Dalam riwayat yang lain, Ibnu Katsir menuliskan dalam tafsirnya, dari Abu Ishaq As-Subai menceritakan bahwa ada seorang lelaki bertanya kepada Barra bin ‘Azib, “Jika aku maju sendirian menerjang musuh, lalu mereka membunuhku, apakah berarti aku menjerumuskan diriku ke dalam kebinasaan?” Barra menjawab, “Tidak, Allah Ta’ala telah berfirman kepada Rasul-Nya, ‘Maka berperanglah kalian pada jalan Allah, tidaklah kamu dibebani melainkan dengan kewajiban kamu sendiri’ (An-Nisa: 84) Sedangkan ayat ini (QS. Al-Baqarah: 195) turun berkenaan dengan infaq’,” (Tafsir Ibnu Katsir, 1/529)
Berikutnya Ibnu Katsir rahimahullah menjelaskan, “Ayat ini mengandung perintah berinfak di jalan Allah dalam berbagai segi amal yang bisa mendekatkan diri kepada Allah dan macam-macam ketaatan. Khususnya membelanjakan harta untuk memerangi musuh serta memperkuat kaum muslimin dalam menghadapi musuh-musuhnya. Selain itu, ayat ini juga memberitahukan bahwa meninggalkan semua itu termasuk kehanduran dan kebinasaan jika dia biasa melaziminya.” (Tafsir Ibnu Katsir, 1/530)
Ayat di atas menandakan bahwa jalan kemulian umat ini tidak bisa dipisahkan dari amal jihad fi sabilillah. Ketika umat ini mengabaikan seruan jihad dan lebih memilih untuk memperbaiki dunianya yang sementara, maka Allah Ta’ala hinakan kehidupannya. Dan dalam ayat di atas Allah Ta’ala katagorikan sebagai bentuk dari menjatuhkan diri ke dalam kebinasaan.

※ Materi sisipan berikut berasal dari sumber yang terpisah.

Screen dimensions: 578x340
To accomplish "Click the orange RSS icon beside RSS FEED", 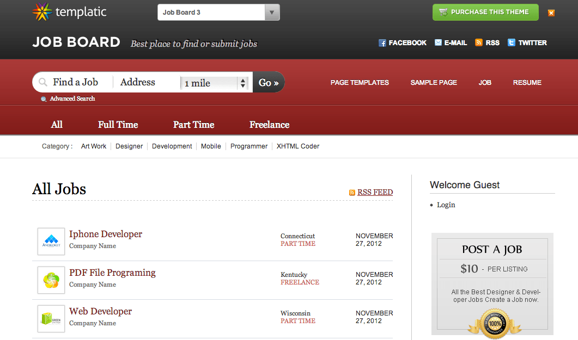I will pos(352,192).
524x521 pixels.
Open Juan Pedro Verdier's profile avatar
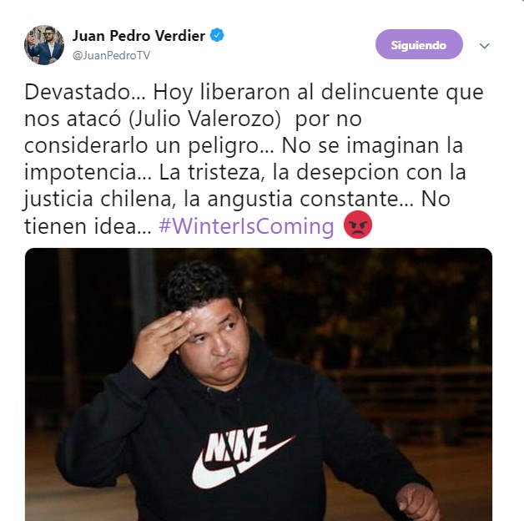(44, 45)
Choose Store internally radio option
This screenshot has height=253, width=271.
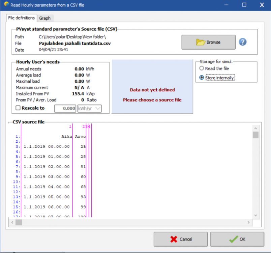point(202,78)
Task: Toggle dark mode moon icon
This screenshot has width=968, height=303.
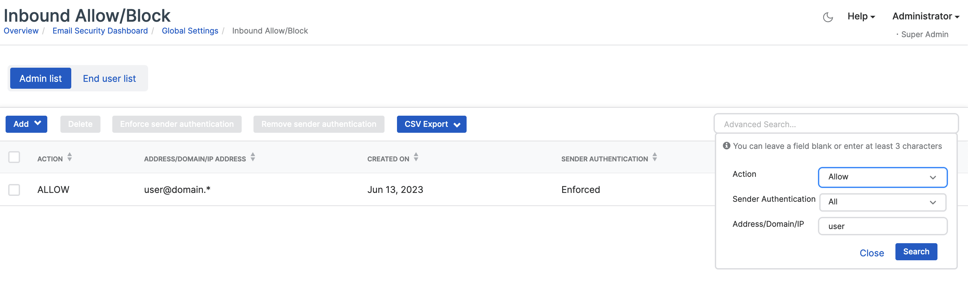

Kesepakatan pelucutan senjata para mujahidin juga bertentangan dengan prinsip i’dad yang ada di dalam Islam. Terlebih jika sudah diketahui sebelumnya bahwa kesepakatan melucuti senjata mujahidin menjadi cara musuh untuk merebut daerah kontrol mujahidin secara perlahan. Allah Ta’ala berfirman:
“Dan siapkanlah untuk menghadapi mereka kekuatan apa saja yang kamu sanggupi dan dari kuda-kuda yang ditambat untuk berperang (yang dengan persiapan itu) kamu menggentarkan musuh Allah, musuhmu dan orang-orang selain mereka yang kamu tidak mengetahuinya; sedang Allah mengetahuinya…” (QS. Al-Anfal: 60)
Imam As-Sa’di dalam tafsirnya menjelaskan, “Maknanya adalah menyiapkan segala apa pun yang mampu disiapkan. baik kekuatan akal, fisik, segala bentuk persenjataan dan sebagainya yang bisa membantunya untuk berperang. sehingga termasuk di dalamnya segala bentuk jenis industri senjata, senapan mesin, pesawat tempur, kendaraan darat, kapal, benteng, kastil, parit, mesin pertahanan, pikiran dan politik yang digunakan kaum muslimin dan menghalau kejahatan musuh mereka, belajar melempar, keberanian dan manajemen.” (Tafsir As-Sa’di, 3/627)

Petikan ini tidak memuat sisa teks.